The Property Ombudsman is warning agents not to discriminate against tenants through a No DSS or any similar policy.
Following the legal victories of two tenants winning out-of-court settlements against lettings agents, TPO has also confirmed that it will “consider” obtaining Assured Advice and strengthening its codes of practice to clearly prohibit No DSS clauses in rental advertisements.
TPO has issued a statement reminding agents of existing codes stating that they must:
“1e treat consumers equally regardless of their race, religion or belief, sex, sexual orientation, gender recognition, disability, pregnancy or maternity, or nationality.
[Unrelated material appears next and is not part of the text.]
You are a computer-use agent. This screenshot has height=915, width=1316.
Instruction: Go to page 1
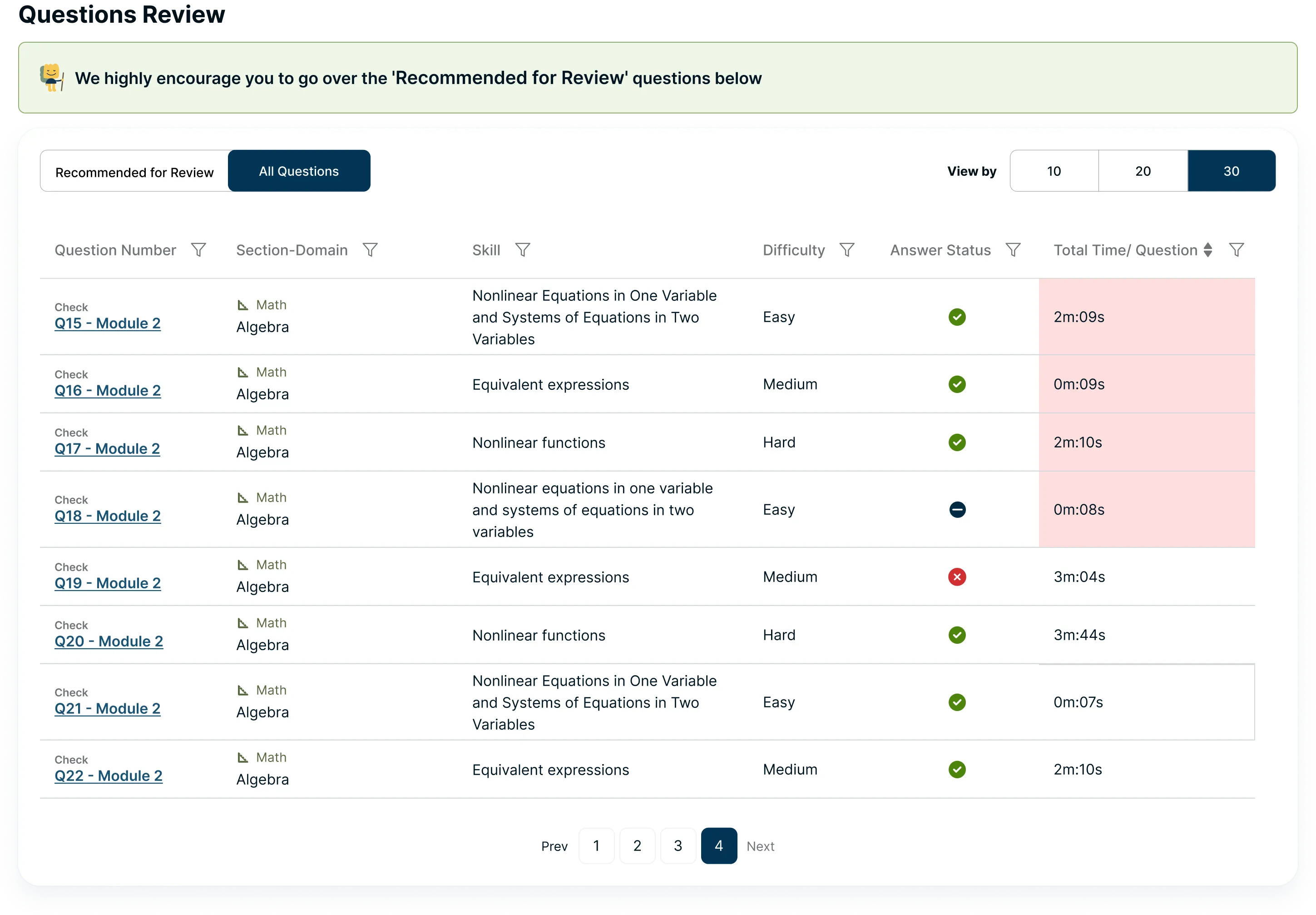click(596, 845)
Unlawful discrimination includes giving less favourable treatment because someone is perceived to have one of these personal characteristics or because they are associated with a person with such a characteristic”
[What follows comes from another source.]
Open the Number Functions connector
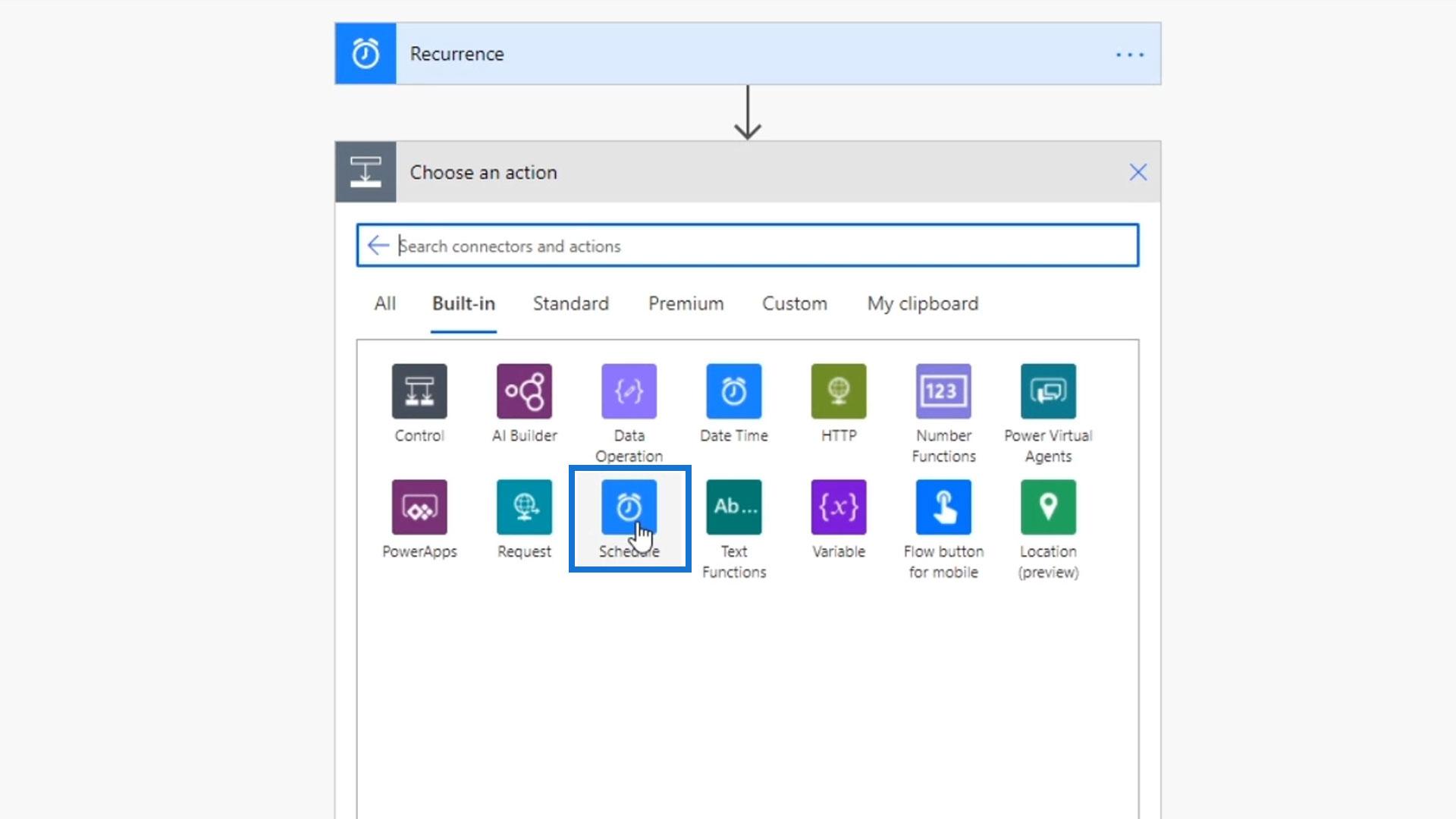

“1f take special care when dealing with consumers who might be disadvantaged because of factors such as their age, infirmity, lack of knowledge, lack of linguistic or numeracy ability, economic circumstances, bereavement or do not speak English as a first language.”
In 2019, TPO handled 881 complaints in relation to agent’s general obligations, specifically relating to 1e and 1f of the Codes of Practice for Residential Letting Agents.
The new statement from the Ombudsman’s offices says it recognises these are not all linked to No DSS cases but “the figure still highlights that approximately 17 per cent of all complaints last year were linked to some form of discrimination. For the avoidance of doubt, economic circumstances include tenants who are in receipt of benefits.”
TPO says it knows that some mortgage lenders and insurance providers specifically exclude tenants in receipt of Housing Benefit, in which case it would expect agents to evidence that and give an explanation to prospective tenants on an individual basis.
TPO Katrine Sporle says: “Whilst rental properties are investments for landlords, they are homes for tenants. To be excluded from a significant portion of the homes available simply because you are in receipt of Housing Benefits cannot be considered as treating consumers equally. Tenants’ perceptions that they have been unfairly discriminated against underpin the significant number of the complaints received.
“TPO agrees that adverts which discriminate against would-be tenants in receipt of Housing Benefit should end. Making sure no one is excluded from applying for the home of their choice will go some way to reducing these complaints."